### Work request
Produce an exact copy of the lines from the line containing "The width and height of the screenshot is (1289, 663)." through the last line of the entries below, and only those lines.

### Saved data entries

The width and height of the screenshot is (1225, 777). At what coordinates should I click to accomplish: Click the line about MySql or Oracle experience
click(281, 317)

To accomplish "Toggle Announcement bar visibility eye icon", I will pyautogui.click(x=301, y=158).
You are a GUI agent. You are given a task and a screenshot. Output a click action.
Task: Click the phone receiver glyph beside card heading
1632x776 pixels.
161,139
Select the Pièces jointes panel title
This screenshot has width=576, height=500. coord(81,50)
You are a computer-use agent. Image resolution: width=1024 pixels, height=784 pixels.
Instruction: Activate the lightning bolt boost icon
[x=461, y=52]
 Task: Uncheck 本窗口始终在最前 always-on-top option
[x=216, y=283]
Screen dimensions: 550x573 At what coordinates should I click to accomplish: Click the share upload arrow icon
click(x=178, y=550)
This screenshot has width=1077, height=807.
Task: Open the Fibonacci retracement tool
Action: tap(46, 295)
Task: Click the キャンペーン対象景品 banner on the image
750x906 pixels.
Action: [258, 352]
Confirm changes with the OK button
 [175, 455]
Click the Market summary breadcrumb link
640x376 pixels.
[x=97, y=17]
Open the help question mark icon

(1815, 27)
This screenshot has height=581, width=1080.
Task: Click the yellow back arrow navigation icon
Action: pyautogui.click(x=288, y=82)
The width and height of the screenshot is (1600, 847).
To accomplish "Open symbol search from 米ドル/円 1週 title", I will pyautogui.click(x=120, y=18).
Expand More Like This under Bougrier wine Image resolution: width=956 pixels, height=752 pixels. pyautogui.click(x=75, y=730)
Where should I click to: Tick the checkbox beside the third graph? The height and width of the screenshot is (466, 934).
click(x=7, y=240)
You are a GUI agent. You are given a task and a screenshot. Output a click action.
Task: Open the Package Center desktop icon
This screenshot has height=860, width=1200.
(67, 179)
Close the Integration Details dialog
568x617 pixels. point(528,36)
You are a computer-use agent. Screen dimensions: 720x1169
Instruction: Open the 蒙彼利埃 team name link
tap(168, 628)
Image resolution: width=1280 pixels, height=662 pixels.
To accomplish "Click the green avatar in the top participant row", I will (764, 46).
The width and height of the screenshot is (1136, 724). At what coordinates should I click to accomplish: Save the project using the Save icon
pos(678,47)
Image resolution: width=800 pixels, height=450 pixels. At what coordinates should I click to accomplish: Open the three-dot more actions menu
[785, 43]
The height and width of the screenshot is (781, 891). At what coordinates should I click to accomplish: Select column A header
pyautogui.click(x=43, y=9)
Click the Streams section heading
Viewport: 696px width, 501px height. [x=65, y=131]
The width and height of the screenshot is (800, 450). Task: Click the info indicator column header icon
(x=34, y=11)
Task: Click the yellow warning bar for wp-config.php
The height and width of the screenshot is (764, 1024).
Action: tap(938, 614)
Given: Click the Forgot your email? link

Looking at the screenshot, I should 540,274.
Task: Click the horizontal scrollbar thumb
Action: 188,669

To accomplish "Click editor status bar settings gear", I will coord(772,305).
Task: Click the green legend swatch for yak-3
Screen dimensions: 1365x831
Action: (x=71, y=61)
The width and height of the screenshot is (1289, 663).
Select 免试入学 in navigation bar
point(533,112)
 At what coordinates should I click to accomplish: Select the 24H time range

### Solution for this task
The width and height of the screenshot is (1289, 663).
Select 免试入学 in navigation bar
point(533,112)
 At what coordinates should I click to accomplish: Select the 24H time range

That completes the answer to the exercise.